Any cryptographic, social or physical lock is always best attacked and defeated at the weakest point.
Failure of security is (almost) always due to the squishy bits found between keyboards and monitors. Attack there.
Example: You generated a 8192 bit private/public key pair, and then applied a password to that private key for its protection. Fine, breaking the generated key would presently require eternity or quantum computing (barring algorithmic flaws). But, the fact that the private key password is your pet dog’s name, just because it’s easy to remember and to type for you … well, as soon as someone gets your ‘password protected’ private key file by whatever means, the squishy bit which decided to use your pet dog’s name has ensured that the locks protected by it will be compromised in short order.

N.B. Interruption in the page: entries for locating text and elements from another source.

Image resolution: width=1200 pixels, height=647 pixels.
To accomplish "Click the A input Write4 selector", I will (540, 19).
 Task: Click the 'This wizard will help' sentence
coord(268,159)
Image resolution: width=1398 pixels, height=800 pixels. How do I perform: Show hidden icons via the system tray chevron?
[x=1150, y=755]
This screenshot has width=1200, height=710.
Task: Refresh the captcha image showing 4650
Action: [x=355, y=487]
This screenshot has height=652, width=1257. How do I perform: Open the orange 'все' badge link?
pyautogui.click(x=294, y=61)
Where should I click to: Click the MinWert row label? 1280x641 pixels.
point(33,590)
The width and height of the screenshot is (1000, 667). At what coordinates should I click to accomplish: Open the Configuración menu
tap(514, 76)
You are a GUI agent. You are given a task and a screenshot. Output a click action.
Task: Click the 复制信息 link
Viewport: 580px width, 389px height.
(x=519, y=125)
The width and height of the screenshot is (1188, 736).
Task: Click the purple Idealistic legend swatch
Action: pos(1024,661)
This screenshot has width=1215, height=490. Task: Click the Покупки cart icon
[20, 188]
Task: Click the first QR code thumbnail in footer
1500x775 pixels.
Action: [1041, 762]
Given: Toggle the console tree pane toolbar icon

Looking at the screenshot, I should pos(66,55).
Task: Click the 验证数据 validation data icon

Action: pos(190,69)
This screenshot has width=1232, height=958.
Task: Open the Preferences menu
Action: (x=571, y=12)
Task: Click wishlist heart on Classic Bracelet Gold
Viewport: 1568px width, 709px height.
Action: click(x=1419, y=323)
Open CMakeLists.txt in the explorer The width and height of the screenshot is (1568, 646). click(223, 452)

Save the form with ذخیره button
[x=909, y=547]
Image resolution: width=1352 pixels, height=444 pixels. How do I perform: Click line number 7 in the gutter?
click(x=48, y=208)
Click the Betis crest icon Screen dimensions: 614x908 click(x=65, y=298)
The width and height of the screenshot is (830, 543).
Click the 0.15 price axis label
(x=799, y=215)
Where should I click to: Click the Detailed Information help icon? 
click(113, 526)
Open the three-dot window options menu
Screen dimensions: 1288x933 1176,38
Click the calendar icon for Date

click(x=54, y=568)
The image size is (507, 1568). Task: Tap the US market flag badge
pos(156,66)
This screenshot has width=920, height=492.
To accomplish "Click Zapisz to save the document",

To try to combat this, the logic which is (and should be) applied is one of an onion skin. It’s not a single layer which will protect you, but multiple layers, each (unfortunately) with their own squishy bits. Any one of these layers may be ‘broken’ in sequence, but it is the depth of these layers which will keep you (as best as can be hoped for) secure. A critical fact which many miss, is that each of these layers also needs to be independent and distinct from each other in order to be effective. Chaining the ‘locks’ is all too common, and often once the first key is in the lock, all other tumblers fall easily.
Using the example of Wireless Security:
For a personal home user, they could readily set up difficult to break security with relatively inexpensive equipment - i.e. just a suitable Wireless Router and a (PC based) firewall.
Configure Wireless Router to WPA-PSK appropriately.
Apply MAC filtering to only permit specific devices to connect to the Router.
Disable DHCP and use fixed IP addresses (just because we can).
Connect it to the firewall and create a Blue(Wireless) Network interface.
Only permit the MAC address of the Wireless Router for Blue Access.
Configure the firewall to only permit a VPN tunnel from Blue(Wireless) to Green(Internal).
Generate the corresponding key pair for the VPN access requirements.
Protect the internal machines (Windows/Linux) with suitable network access requirements (Domain/Workgroup/Usernames/Passwords/etc.)
From the onset, it would appear that we have to break, in order, WPA-PSK, then the Routers MAC filtering, then determine the network address range, then the firewall MAC filtering, then the firewall VPN tunnelling, then the target machine security … sounds hard, and it would be.
However, examine the actual ‘lock’ usage case of the (assumed) ‘squishy bit’ user’s laptop … which was left sitting on the desk …
Open the door, smash a window, use social engineering, whatever means for access …
(Domain/Machine) Logon Password = pet dog’s name.
The laptop will then log in, auto-connect to the wireless network (saved configuration), run up the VPN connection, and use the (already supplied or saved) password to connect to the network shares and/or domain, regardless of the WPA-PSK and VPN passwords chosen, or the length of VPN Keys used.
Impossible to crack locks have all tumbled in order. One very weak password, and we’re done.
The locks broken in this case were the physical access lock and the social lock (squishy could choose the domain/machine password), which are often not considered.
Then again, maybe it was already left on the desk, logged on … wouldn’t that have been the ultimate in easy?
If you believe every potential entry point is hostile, then the onion skin method makes it as dificult as possible. Unfortunately, it’s the best you can do, when dealing with squishy bits.
Never leave the locks unattended when unlocked.
Never chain your locks, for any reason.
And never, ever use weak locks (passwords).